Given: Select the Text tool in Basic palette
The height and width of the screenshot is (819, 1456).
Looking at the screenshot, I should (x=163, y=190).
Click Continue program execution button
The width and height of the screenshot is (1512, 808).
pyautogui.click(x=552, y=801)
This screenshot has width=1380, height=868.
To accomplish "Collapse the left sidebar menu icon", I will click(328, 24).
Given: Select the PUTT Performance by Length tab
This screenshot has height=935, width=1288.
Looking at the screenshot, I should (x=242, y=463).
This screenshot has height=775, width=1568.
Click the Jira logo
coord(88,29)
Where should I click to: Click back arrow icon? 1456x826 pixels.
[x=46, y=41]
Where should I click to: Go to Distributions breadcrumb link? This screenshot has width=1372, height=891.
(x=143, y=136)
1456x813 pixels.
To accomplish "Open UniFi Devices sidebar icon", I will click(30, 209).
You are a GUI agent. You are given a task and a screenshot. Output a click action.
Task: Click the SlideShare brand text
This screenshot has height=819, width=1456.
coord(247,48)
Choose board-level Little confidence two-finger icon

---+---

[Problem]
So that nothing is lost, please reproduce each entry exactly as written.

[Expected answer]
Given: Select the Text tool in Basic palette
The height and width of the screenshot is (819, 1456).
Looking at the screenshot, I should (x=163, y=190).
Click Continue program execution button
The width and height of the screenshot is (1512, 808).
pyautogui.click(x=552, y=801)
This screenshot has width=1380, height=868.
To accomplish "Collapse the left sidebar menu icon", I will click(328, 24).
Given: Select the PUTT Performance by Length tab
This screenshot has height=935, width=1288.
Looking at the screenshot, I should (x=242, y=463).
This screenshot has height=775, width=1568.
Click the Jira logo
coord(88,29)
Where should I click to: Click back arrow icon? 1456x826 pixels.
[x=46, y=41]
Where should I click to: Go to Distributions breadcrumb link? This screenshot has width=1372, height=891.
(x=143, y=136)
1456x813 pixels.
To accomplish "Open UniFi Devices sidebar icon", I will click(30, 209).
You are a GUI agent. You are given a task and a screenshot. Output a click action.
Task: Click the SlideShare brand text
This screenshot has height=819, width=1456.
coord(247,48)
Choose board-level Little confidence two-finger icon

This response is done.